Swing Trading Strategies

A Look at Basic Swing Trading Strategies

Swing trading can be looked at as an ideal short-term trading strategy for investors that want to play the short game, but feel uneasy about becoming a day trader. By looking for and identifying trends over a period of several days or even a couple weeks, the swing trader is afforded a little more leeway to make decisions, which could add a sufficient level of comfort. That’s not to say it’s an effortless strategy to deploy; indeed, the practice does demand a reliable methodology to get done properly. Fortunately, there are a few strategies that the investor interested in swing trading can use to maximize profit and minimize risk potentially.

The Strategy Before the Strategy

In a way, the most important strategy a swing trader can deploy happens before an official policy is determined. The reason for this is because different strategies within the swing trading formula are called for based on the way the market is heading. To get a bead on this plan, it’s important for the swing trading investor to identify the baseline.

The baseline is the benchmark that establishes a foundation for measuring or comparing current values with past values. A baseline is an essential component for swing traders, as it informs them which way the market or a specific stock is trending – if it’s trending at all. The data ascertained in the aftermath of baseline establishment, which is typically mined through technical analysis, can influence the type of strategy swing trading investors choose to deploy.

The Bullish Swing Trading Strategy

An upwardly trending stock can be an exciting thing to monitor once you’ve bought into the stock that’s moving in an uptrend. The trick with a bullish swing trading strategy is to capture that initial movement upward that kicks off a major part of the trend and getting out before a reversal makes the stock purchase futile.

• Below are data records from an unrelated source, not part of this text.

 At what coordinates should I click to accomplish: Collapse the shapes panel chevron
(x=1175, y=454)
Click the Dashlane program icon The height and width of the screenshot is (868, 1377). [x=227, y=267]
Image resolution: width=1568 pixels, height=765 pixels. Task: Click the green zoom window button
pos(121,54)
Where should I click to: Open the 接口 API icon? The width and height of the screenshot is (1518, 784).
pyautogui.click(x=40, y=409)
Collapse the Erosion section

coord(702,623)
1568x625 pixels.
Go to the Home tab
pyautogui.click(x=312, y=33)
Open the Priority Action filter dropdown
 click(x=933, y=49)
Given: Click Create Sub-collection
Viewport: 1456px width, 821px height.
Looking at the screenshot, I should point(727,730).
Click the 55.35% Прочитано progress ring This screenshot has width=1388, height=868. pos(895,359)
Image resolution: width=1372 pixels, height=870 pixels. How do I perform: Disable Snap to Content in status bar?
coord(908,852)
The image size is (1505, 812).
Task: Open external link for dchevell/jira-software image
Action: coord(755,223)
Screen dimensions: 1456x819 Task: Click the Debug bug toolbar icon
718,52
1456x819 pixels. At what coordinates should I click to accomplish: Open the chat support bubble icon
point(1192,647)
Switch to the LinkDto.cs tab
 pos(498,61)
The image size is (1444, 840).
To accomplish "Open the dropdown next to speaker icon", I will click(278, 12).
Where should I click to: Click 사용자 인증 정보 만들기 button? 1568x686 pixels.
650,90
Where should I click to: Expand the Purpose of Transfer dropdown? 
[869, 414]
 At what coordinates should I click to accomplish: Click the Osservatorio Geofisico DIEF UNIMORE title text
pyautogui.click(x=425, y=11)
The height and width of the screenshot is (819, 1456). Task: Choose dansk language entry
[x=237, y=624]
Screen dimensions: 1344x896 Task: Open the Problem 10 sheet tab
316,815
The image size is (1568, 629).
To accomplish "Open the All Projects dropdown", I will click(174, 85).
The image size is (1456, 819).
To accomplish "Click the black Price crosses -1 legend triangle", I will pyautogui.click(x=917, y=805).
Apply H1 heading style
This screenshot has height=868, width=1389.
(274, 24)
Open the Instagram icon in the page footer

The way to do this is to use technical analytically-driven data to find out a proper “entry point,” which can be found by deciphering the stock’s trends as it ebbs and flows along its baseline. Once this has happened, it’s important to use this analysis to determine the “profit target,” which is established by finding out the highest point in the stock’s recent uptrend. Finally, a “stop out” position should be set. Limits mark the price point where the trade should be dropped as a means to minimize losses.

The one drawback to implementing this strategy is that it comes with a tendency to stop short of the trend’s full financial gain. On the other side of the coin, of course, is that it also helps prevent investors from feeling the full brunt of loss should the stock or market take a tumble.

The Bearish Swing Trading Strategy

It is indeed possible for swing traders to take advantage of a market or stock situation that is on the downtrend, although it’s admittedly not as clean as the bullish strategy. The trick to pulling it off is able to spot a counter trend or a “bear rally,” in which a stock displays a temporary uptick in movement in the midst of its downward pattern.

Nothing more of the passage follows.